Subject has evidence of intra-cerebral hemorrhage on brain CT scan or MRI

Subject has a rapidly improving neurological deficit

Subject has definite indication for full-dose or long-term anticoagulation therapy

Subject has other significant non-ischemic brain lesion which could affect function or disability

Subject has co-existing systemic diseases which may affect assessment or follow-up such as terminal cancer, renal failure (creatinine >200umol/L if known), cirrhosis, severe dementia or psychosis.

Subject has participated in another clinical trial within the last three months

The Study Endpoints are:

Primary Efficacy Outcomes is the modified Rankin Scale grades at 3 months for all randomized subjects.

Secondary Efficacy Outcomes are standard Western scales such as for stroke: NIHSS, mRS, Barthel index, mini-mental State Examination (MMSE).

Eligibility criteria have been chosen to allow most of the ischemic stroke patients to be included in the study and benefit from the TCM treatment.

Patient participation to the study will consist of a simple procedure:

Recruitment: The investigator in charge of the trial determines whether the patient fits the criteria of inclusion and exclusion.
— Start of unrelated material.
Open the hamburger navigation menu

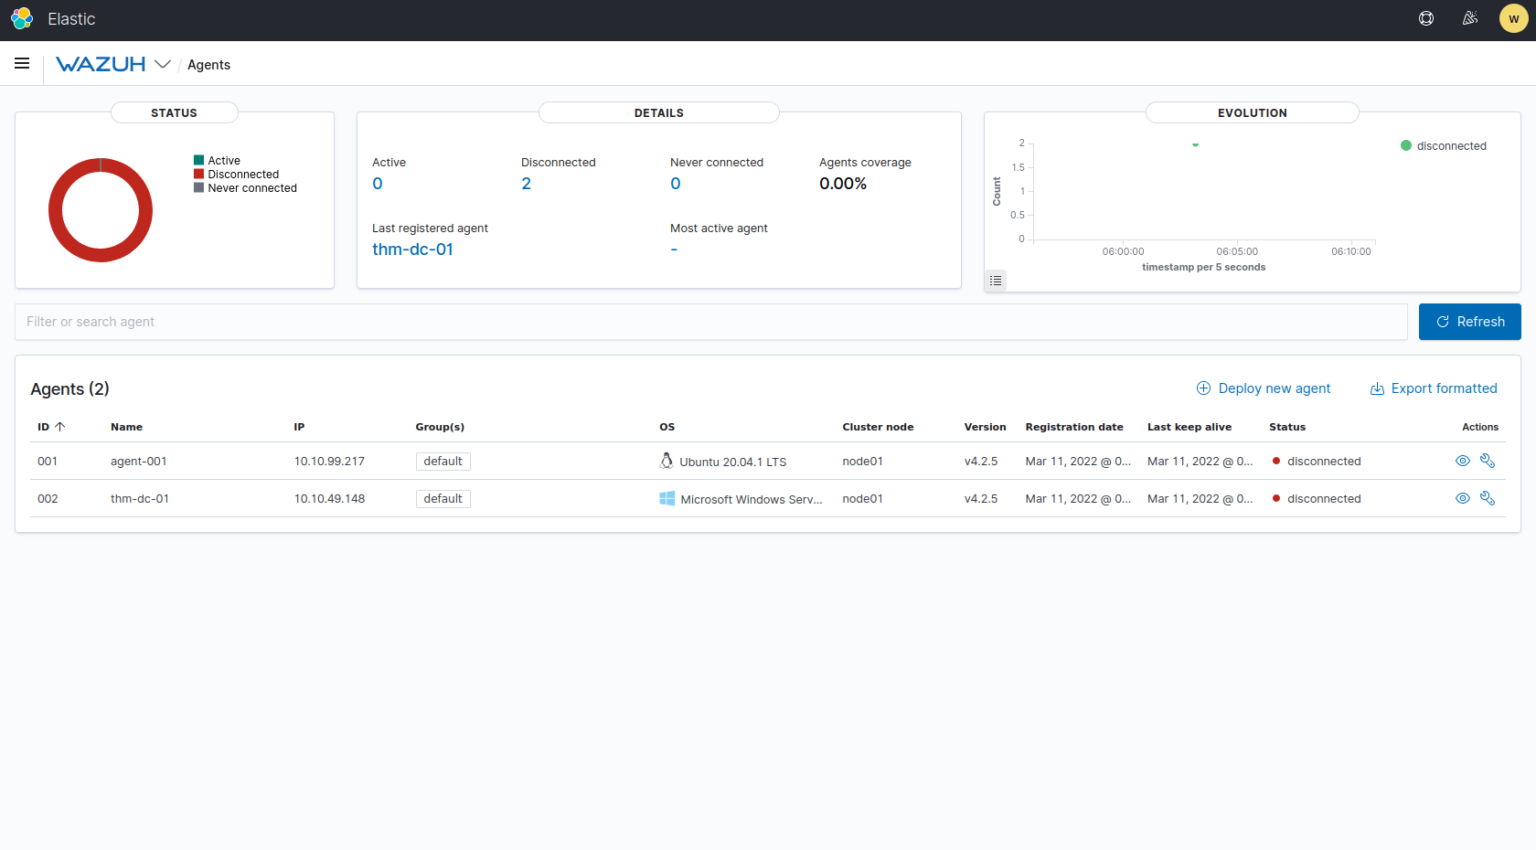coord(22,64)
Once eligibility is confirmed, the patient is offered to participate to the trial and is asked to sign a consent form.

Assignment: The patient eligible is randomly assigned either to NeuroAiD or to a matched-placebo for 3 months.

Initial assessment: On the first day of treatment, the doctors assess the patient neurological disability on 3 stroke standard scales used in western clinical trial methodology: NIHSS (neurological deficits), mRS (functional outcome) and MMSE (cognitive functions).

Assessment at discharge from the hospital: When the patient leaves the hospital, the doctor will conduct a similar examination to assess the patient improvement.

Assessment at 1 month: This assessment is performed by phone and assesses only patient autonomy (mRS).

Assessment at 3 months: the patient recovery is assessed by investigators on the same three standards scales. Patient independence from any help, physical or verbal will also be measured by a fourth test called Barthel Index.

As per standard clinical trial guidelines, the CHIMES Society has appointed a Data and Safety Monitoring Board that will provide an unbiased process through which the CHIMES study will be monitored and patient safety protected.